As for the AWS statement, the hyperscaler doth protest too much, methinks. 

This is a critical issue for a few reasons. First, AWS is hardly the first AI firm shouting “user error” when their systems misbehave. Secondly, this is part of a disconcerting trend of AI systems overreaching or even flatly ignoring human instructions. 

In an emailed comment, AWS added that, “Kiro puts developers in control — users need to configure which actions Kiro can take, and by default, Kiro requests authorization before taking any action. In this case, an engineer was using a role with broader permissions than expected — a user access control issue, not an AI autonomy issue. The issue stemmed from a misconfigured role — the same issue that could occur with any developer tool or manual action.”

In an interview ,an AWS spokesperson argued that the user error was not the approved system request, but that the AWS engineer apparently misunderstood what their own level of privilege was. “The human was confused by what privileges that they had. They thought that they had narrower privileges than they actually had,” the AWS spokesperson said. 

This becomes relevant because most agentic systems, and Kiro is one of them, have the same privileges as the human they’re working with. The AWS argument is that the engineer might have been more careful or somehow acted differently had he or she understood the high level of privilege the agent had been granted.

The key detail missing — which AWS would not clarify — is just what was asked and how the engineer replied. Had the engineer been asked by Kiro “I would like to delete and then recreate this environment. May I proceed?” and the engineer replied, “By all means. Please do so,” that would have been user error. But that seems highly unlikely.

The more likely scenario is that the system asked something along the lines of “Do you want me to clean up and make this environment more efficient and faster?” Did the engineer say “Sure” or did the engineer respond, “Please list every single change you are proposing along with the likely result and the worst-case scenario result. Once I review that list, I will be able to make a decision.”

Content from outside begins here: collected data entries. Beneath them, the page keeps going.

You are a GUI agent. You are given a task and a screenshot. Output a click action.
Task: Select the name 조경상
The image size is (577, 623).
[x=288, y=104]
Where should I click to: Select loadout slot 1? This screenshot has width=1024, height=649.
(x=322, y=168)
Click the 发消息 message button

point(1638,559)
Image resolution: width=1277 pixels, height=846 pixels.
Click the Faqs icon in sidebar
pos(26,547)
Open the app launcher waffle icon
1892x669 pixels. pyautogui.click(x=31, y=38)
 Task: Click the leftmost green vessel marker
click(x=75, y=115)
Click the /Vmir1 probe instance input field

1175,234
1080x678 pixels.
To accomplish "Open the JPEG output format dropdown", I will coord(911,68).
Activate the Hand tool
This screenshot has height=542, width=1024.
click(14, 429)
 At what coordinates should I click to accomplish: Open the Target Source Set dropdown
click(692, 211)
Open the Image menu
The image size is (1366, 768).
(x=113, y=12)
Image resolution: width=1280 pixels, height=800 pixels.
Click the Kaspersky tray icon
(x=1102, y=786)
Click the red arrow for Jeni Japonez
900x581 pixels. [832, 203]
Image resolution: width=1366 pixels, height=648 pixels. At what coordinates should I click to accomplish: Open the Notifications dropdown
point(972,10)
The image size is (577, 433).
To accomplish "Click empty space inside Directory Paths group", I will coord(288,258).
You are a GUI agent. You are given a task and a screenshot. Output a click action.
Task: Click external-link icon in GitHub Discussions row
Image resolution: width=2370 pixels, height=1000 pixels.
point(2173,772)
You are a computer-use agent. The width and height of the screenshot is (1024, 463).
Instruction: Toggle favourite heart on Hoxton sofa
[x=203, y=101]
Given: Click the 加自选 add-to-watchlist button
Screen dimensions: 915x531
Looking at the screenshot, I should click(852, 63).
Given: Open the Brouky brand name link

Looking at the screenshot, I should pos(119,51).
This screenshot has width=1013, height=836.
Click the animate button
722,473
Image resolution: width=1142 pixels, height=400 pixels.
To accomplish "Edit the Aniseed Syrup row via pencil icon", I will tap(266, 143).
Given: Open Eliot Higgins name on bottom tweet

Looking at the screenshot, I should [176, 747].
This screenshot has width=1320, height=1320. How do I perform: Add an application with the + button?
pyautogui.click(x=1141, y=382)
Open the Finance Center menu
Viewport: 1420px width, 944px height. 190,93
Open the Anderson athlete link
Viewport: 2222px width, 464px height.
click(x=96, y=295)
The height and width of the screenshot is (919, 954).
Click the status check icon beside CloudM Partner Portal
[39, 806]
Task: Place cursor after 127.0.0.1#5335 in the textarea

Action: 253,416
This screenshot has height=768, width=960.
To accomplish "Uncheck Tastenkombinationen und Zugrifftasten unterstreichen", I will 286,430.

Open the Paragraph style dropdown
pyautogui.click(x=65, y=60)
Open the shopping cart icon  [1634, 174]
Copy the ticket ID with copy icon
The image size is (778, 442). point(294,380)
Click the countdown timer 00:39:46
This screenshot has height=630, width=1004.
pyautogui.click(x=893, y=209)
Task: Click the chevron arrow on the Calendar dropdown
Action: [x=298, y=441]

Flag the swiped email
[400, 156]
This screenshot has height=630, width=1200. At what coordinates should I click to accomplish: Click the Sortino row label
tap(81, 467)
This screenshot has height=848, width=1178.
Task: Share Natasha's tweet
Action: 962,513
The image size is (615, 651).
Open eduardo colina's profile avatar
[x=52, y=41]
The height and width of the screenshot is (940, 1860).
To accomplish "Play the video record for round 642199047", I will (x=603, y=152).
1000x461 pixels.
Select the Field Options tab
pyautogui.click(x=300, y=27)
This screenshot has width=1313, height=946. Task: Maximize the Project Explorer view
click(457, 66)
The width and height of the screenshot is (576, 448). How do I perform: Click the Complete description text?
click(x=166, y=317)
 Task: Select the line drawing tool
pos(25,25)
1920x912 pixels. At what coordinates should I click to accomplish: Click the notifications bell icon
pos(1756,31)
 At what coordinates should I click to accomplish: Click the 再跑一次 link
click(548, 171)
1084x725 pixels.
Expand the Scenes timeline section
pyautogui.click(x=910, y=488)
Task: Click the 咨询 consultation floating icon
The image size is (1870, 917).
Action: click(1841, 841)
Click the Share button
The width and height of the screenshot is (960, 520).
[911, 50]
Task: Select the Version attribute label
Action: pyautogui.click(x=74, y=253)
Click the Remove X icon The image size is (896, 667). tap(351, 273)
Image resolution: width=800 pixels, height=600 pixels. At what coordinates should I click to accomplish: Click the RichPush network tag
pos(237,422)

That gets into a key IT issue: Do we need training on how to interact with AI? If an employee starts answering AI tools as if they were human, problems will materialize. AI systems seem smart, but they do not process data as humans do. 

Recently, an AWS executive posted about a glitch involving an AI system that was trying to replicate registration forms. It looked at fields such as username and password and saw that the system only permitted one user to have that exact string of characters. The AI extrapolated from that and started rejecting users if they were the same age, with the notice “user with this age already exists.”

It’s like a civil service employee who memorized a rule but never asked the point of the rule. Without knowing that context, that employee can’t make a rational decision about when the rule should be waived.

Like the car driver who went over the cliff, the smartest decision is to not use any autonomous AI system at all. But given that it seems all-but-unavoidable today, the second-best option is to insist that employees demand to know precisely what they are being asked to approve. 

That may not eliminate AI disasters, but it will hopefully slow them down.